Rz. 162

Der BFH hat sich in seiner Entscheidung v. 1.3.1994[1] eingehend mit der Frage befaßt, ob neben dem Nießbraucher auch der Nießbrauchsbesteller weiterhin Mitunternehmer bleibt. Der BFH hat den Nießbrauchsbesteller aufgrund der ihm verbliebenen Kernrechte weiterhin als Mitunternehmer der Personengesellschaft angesehen. Der Nießbrauchsbesteller trage auch nach der Bestellung des Nießbrauchs weiterhin ein Unternehmerrisiko und könne auch weiterhin Mitunternehmerinitiative ausüben.

Mitunternehmerrisiko bedeutet gesellschaftsrechtlich oder wirtschaftlich vergleichbare Teilnahme am Erfolg oder Mißerfolg eines Unternehmens. Das den Nießbrauch kennzeichnende Fruchtziehungsrecht beschränkt sich auf den gesellschaftsrechtlich entnahmefähigen Betrag; darüber hinausgehende Ansprüche auf Zahlung von Gewinn stehen dem Nießbraucher nicht zu. Die Realisierung stiller Reserven z. B. stellt eine Anteilsminderung dar und gebührt deshalb dem Anteilsinhaber (Nießbrauchsbesteller).

Mitunternehmerinitiative kann ebenfalls weiterhin vom Nießbrauchsbesteller ausgeübt werden. Hierfür genügt die Möglichkeit zur Ausübung von Rechten, die den Stimm-, Kontroll- und Widerspruchsrechten eines Kommanditisten nach den Vorschriften des HGB wenigstens angenähert sind. Diese Auffassung stützt der BFH zu Recht insbesondere auf § 1071 BGB, der dem Nießbraucher ein Zustimmungsrecht zu Maßnahmen des Gesellschafters, die sein Recht beeinträchtigen, gewährt. Dies gilt insbesondere für Änderungen des Gesellschaftsvertrages und für sonstige Grundlagen- und außergewöhnliche Geschäfte, sofern sie sich nachteilig auf den Nießbrauch auswirken. Insoweit wird ein Mitwirkungsrecht des Gesellschafters berührt, das er auch als Kommanditist hätte. Dieses Recht bleibt erhalten; der Nießbraucher erwirbt — soweit das Zustimmungsrecht nicht ohnehin auf das Innenverhältnis zum Gesellschafter beschränkt ist — allenfalls ein zusätzliches Mitwirkungsrecht hinzu.
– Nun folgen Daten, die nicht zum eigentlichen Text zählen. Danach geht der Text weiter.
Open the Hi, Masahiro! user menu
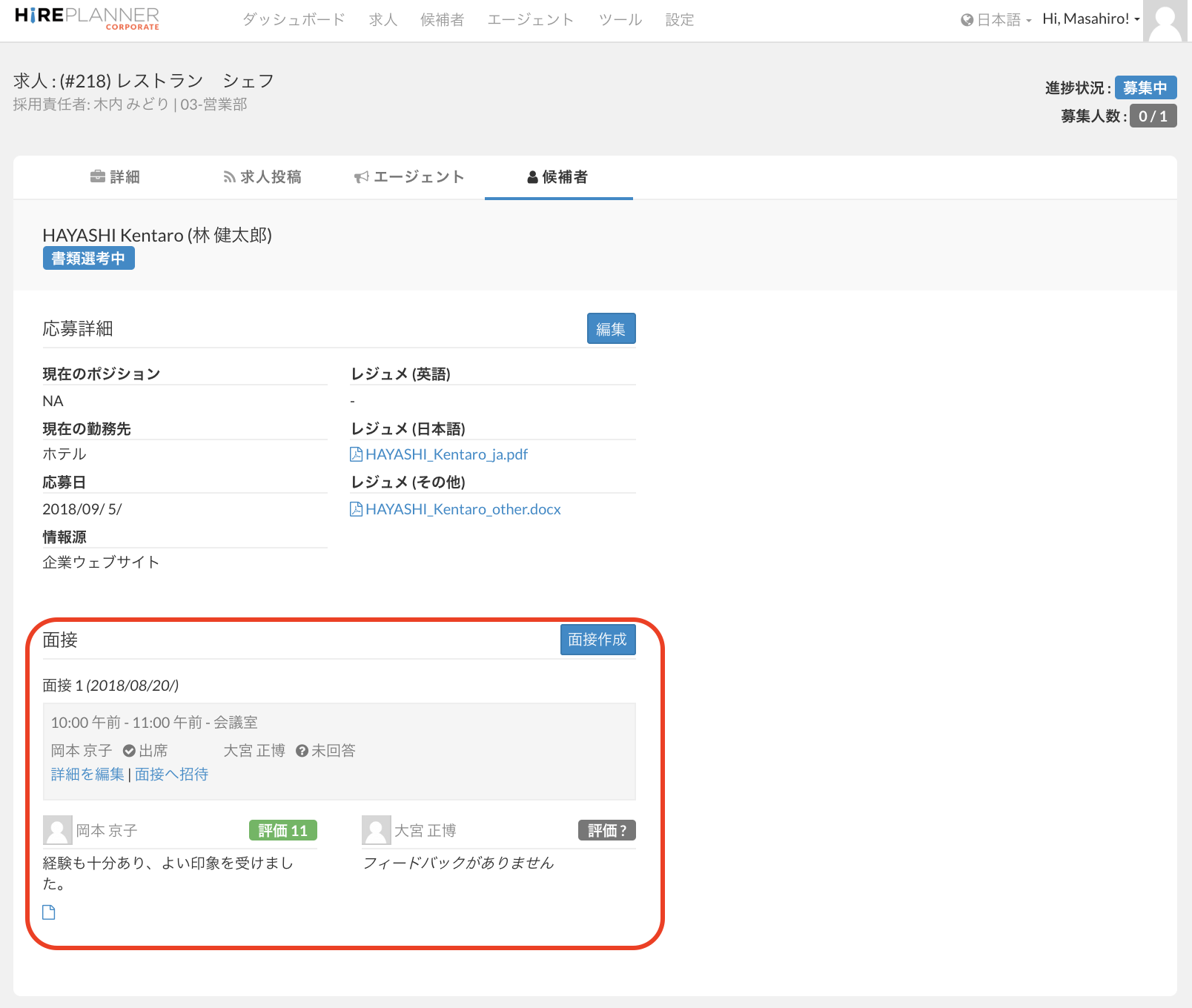1192x1008 pixels. click(x=1090, y=19)
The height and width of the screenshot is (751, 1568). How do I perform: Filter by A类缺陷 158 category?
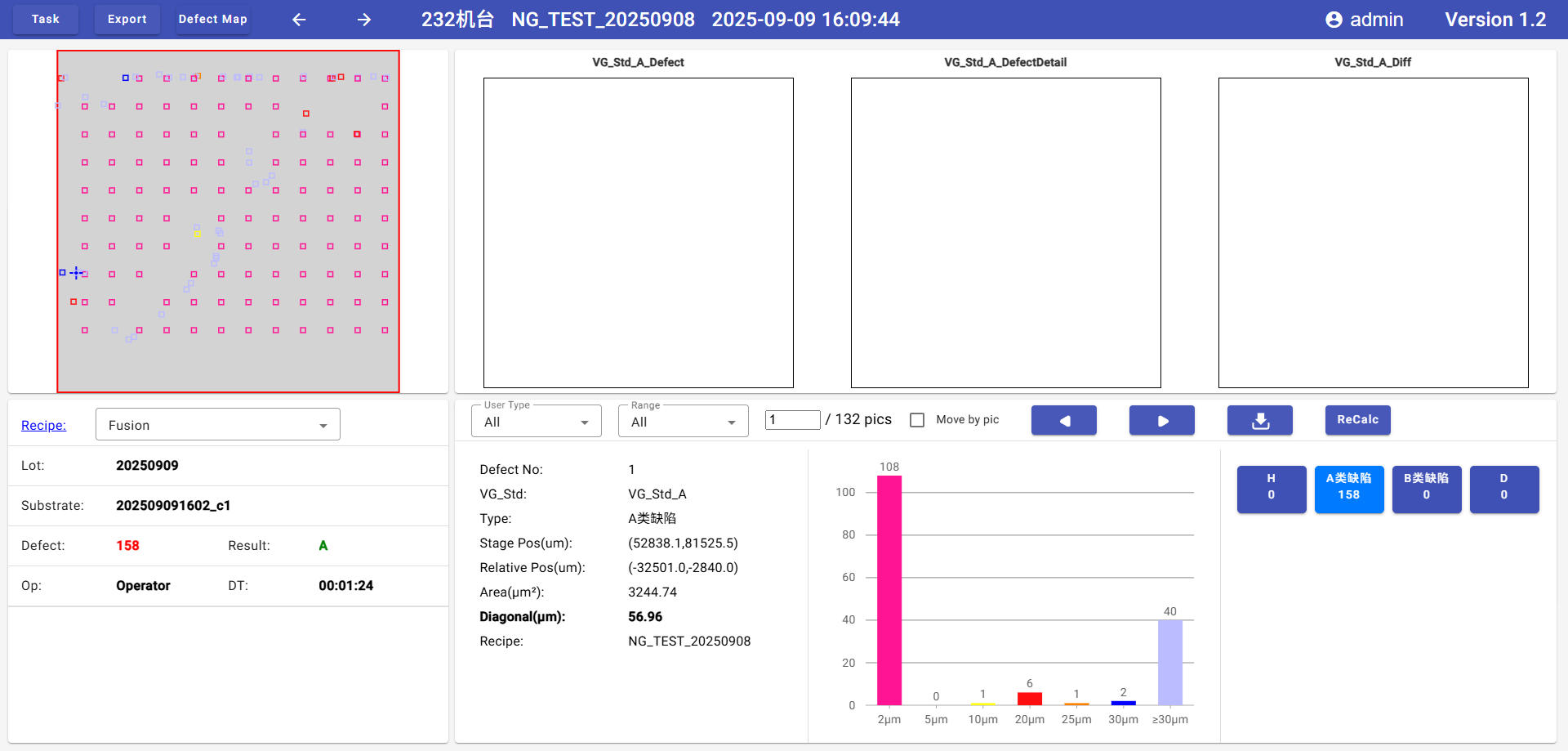pos(1348,488)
Damit entfällt mit der Einräumung des Nießbrauchs die Möglichkeit zur Ausübung der Mitunternehmerinitiative für den Gesellschafter nicht.
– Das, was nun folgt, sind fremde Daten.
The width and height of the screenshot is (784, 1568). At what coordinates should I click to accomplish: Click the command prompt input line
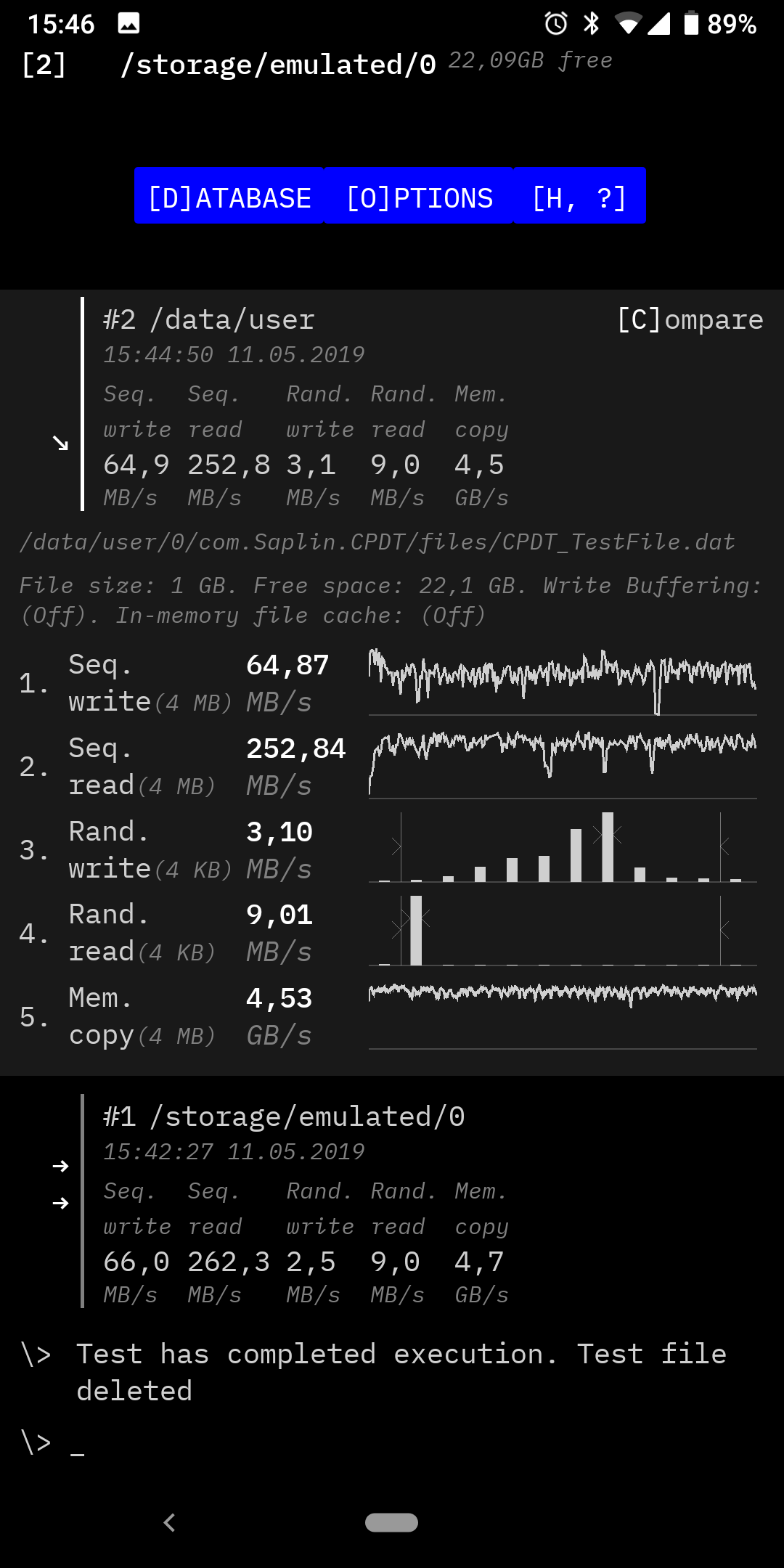tap(392, 1442)
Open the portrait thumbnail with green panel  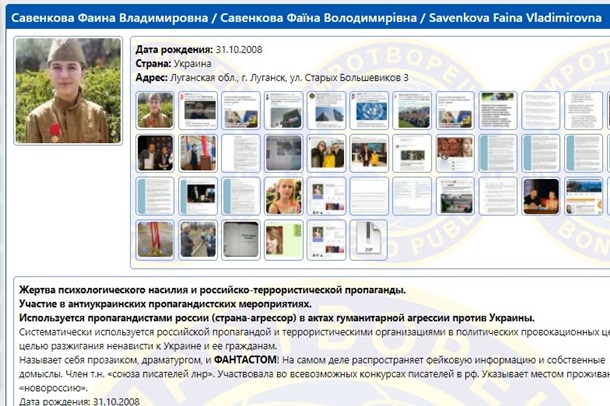283,239
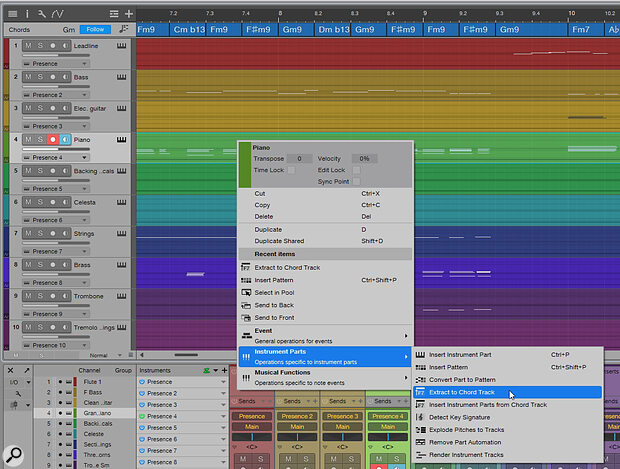This screenshot has height=469, width=620.
Task: Open the Leadline instrument keyboard icon
Action: click(x=122, y=46)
Hinzu kommt, daß der Nießbrauch dem Nießbrauchsbesteller auch einen Kernbereich seiner Mitwirkungsrechte als Gesellschafter beläßt, wie etwa das Verbot der Änderung der Gewinnbeteiligung und das Verbot einer Beschneidung des Auseinandersetzungsguthabens zur ausschließlich eigenen Ausübung (vgl. Ulmer, NJW 1990, 80). Ihm verbleibt deshalb auch die Möglichkeit zur — den Nießbraucher ausschließenden — Mitwirkung bei Beschlüssen, die diesen Bereich betreffen, und zur Ausübung der hierzu erforderlichen gesellschaftsrechtlichen Kontroll- und Informationsrechte[2].

[1] VIII R 35/92, BStBl II 1995, 271.
[2] Vgl. Karsten/Schmidt, Gesellschaftsrecht, 2. Auflage, 1531.